» PROBLEM STATEMENT
I would like you to return all of the records exactly as they stand.

Segment Start: GIVEN INFORMATION

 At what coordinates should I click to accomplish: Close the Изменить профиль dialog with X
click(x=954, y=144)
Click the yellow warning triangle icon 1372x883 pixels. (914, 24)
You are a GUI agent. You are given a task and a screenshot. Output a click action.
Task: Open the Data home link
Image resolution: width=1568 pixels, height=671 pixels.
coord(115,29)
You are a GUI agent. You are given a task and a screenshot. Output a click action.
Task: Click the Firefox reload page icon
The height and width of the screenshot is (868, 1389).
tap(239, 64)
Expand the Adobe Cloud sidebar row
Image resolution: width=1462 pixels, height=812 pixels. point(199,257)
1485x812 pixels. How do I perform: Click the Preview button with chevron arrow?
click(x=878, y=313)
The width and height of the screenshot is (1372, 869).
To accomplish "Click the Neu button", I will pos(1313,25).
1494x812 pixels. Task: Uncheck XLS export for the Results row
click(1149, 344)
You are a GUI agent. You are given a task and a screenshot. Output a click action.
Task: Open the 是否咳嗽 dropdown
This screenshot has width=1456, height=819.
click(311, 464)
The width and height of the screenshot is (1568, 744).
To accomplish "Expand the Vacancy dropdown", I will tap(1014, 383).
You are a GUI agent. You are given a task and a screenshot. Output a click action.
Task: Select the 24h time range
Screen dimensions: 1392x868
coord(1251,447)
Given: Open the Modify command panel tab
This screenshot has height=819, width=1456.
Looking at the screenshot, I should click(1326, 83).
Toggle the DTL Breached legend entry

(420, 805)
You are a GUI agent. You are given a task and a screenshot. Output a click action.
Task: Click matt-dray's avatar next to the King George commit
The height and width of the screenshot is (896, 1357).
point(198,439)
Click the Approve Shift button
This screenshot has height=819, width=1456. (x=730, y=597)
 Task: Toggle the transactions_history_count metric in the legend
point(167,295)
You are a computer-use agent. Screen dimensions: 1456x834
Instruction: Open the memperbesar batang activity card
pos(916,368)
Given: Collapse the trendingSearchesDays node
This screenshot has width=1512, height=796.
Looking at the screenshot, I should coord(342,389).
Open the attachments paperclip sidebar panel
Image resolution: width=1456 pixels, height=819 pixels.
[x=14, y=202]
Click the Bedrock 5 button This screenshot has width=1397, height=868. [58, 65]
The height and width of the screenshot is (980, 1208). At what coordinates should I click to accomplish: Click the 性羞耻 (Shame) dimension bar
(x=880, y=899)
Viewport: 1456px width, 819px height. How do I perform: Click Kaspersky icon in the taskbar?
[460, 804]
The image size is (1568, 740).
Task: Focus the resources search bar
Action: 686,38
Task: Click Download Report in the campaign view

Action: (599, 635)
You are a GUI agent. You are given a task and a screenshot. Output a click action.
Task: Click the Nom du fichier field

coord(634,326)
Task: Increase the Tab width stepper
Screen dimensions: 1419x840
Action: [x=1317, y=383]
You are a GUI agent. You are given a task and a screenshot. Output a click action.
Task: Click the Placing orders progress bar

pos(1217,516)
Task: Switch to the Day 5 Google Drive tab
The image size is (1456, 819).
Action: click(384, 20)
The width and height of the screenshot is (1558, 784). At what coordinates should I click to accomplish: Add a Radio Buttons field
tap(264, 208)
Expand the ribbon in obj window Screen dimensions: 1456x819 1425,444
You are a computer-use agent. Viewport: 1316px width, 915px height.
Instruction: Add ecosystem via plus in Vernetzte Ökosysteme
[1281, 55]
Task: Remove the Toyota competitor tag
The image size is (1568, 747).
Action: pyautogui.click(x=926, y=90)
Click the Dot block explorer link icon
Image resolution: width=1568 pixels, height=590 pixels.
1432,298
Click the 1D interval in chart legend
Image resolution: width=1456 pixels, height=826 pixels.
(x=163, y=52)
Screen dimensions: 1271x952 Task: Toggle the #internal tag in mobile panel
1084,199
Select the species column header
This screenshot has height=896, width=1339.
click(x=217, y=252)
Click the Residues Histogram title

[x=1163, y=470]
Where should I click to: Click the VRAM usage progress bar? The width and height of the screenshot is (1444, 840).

Segment End: GIVEN INFORMATION

» RESPONSE BELOW
 At what coordinates should I click to accomplish: Close the Изменить профиль dialog with X
click(x=954, y=144)
Click the yellow warning triangle icon 1372x883 pixels. (914, 24)
You are a GUI agent. You are given a task and a screenshot. Output a click action.
Task: Open the Data home link
Image resolution: width=1568 pixels, height=671 pixels.
coord(115,29)
You are a GUI agent. You are given a task and a screenshot. Output a click action.
Task: Click the Firefox reload page icon
The height and width of the screenshot is (868, 1389).
tap(239, 64)
Expand the Adobe Cloud sidebar row
Image resolution: width=1462 pixels, height=812 pixels. point(199,257)
1485x812 pixels. How do I perform: Click the Preview button with chevron arrow?
click(x=878, y=313)
The width and height of the screenshot is (1372, 869).
To accomplish "Click the Neu button", I will pos(1313,25).
1494x812 pixels. Task: Uncheck XLS export for the Results row
click(1149, 344)
You are a GUI agent. You are given a task and a screenshot. Output a click action.
Task: Open the 是否咳嗽 dropdown
This screenshot has width=1456, height=819.
click(311, 464)
The width and height of the screenshot is (1568, 744).
To accomplish "Expand the Vacancy dropdown", I will tap(1014, 383).
You are a GUI agent. You are given a task and a screenshot. Output a click action.
Task: Select the 24h time range
Screen dimensions: 1392x868
coord(1251,447)
Given: Open the Modify command panel tab
This screenshot has height=819, width=1456.
Looking at the screenshot, I should click(1326, 83).
Toggle the DTL Breached legend entry

(420, 805)
You are a GUI agent. You are given a task and a screenshot. Output a click action.
Task: Click matt-dray's avatar next to the King George commit
The height and width of the screenshot is (896, 1357).
point(198,439)
Click the Approve Shift button
This screenshot has height=819, width=1456. (x=730, y=597)
 Task: Toggle the transactions_history_count metric in the legend
point(167,295)
You are a computer-use agent. Screen dimensions: 1456x834
Instruction: Open the memperbesar batang activity card
pos(916,368)
Given: Collapse the trendingSearchesDays node
This screenshot has width=1512, height=796.
Looking at the screenshot, I should coord(342,389).
Open the attachments paperclip sidebar panel
Image resolution: width=1456 pixels, height=819 pixels.
[x=14, y=202]
Click the Bedrock 5 button This screenshot has width=1397, height=868. [58, 65]
The height and width of the screenshot is (980, 1208). At what coordinates should I click to accomplish: Click the 性羞耻 (Shame) dimension bar
(x=880, y=899)
Viewport: 1456px width, 819px height. How do I perform: Click Kaspersky icon in the taskbar?
[460, 804]
The image size is (1568, 740).
Task: Focus the resources search bar
Action: 686,38
Task: Click Download Report in the campaign view

Action: (599, 635)
You are a GUI agent. You are given a task and a screenshot. Output a click action.
Task: Click the Nom du fichier field

coord(634,326)
Task: Increase the Tab width stepper
Screen dimensions: 1419x840
Action: [x=1317, y=383]
You are a GUI agent. You are given a task and a screenshot. Output a click action.
Task: Click the Placing orders progress bar

pos(1217,516)
Task: Switch to the Day 5 Google Drive tab
The image size is (1456, 819).
Action: click(384, 20)
The width and height of the screenshot is (1558, 784). At what coordinates should I click to accomplish: Add a Radio Buttons field
tap(264, 208)
Expand the ribbon in obj window Screen dimensions: 1456x819 1425,444
You are a computer-use agent. Viewport: 1316px width, 915px height.
Instruction: Add ecosystem via plus in Vernetzte Ökosysteme
[1281, 55]
Task: Remove the Toyota competitor tag
The image size is (1568, 747).
Action: pyautogui.click(x=926, y=90)
Click the Dot block explorer link icon
Image resolution: width=1568 pixels, height=590 pixels.
1432,298
Click the 1D interval in chart legend
Image resolution: width=1456 pixels, height=826 pixels.
(x=163, y=52)
Screen dimensions: 1271x952 Task: Toggle the #internal tag in mobile panel
1084,199
Select the species column header
This screenshot has height=896, width=1339.
click(x=217, y=252)
Click the Residues Histogram title

[x=1163, y=470]
Where should I click to: Click the VRAM usage progress bar? The width and height of the screenshot is (1444, 840).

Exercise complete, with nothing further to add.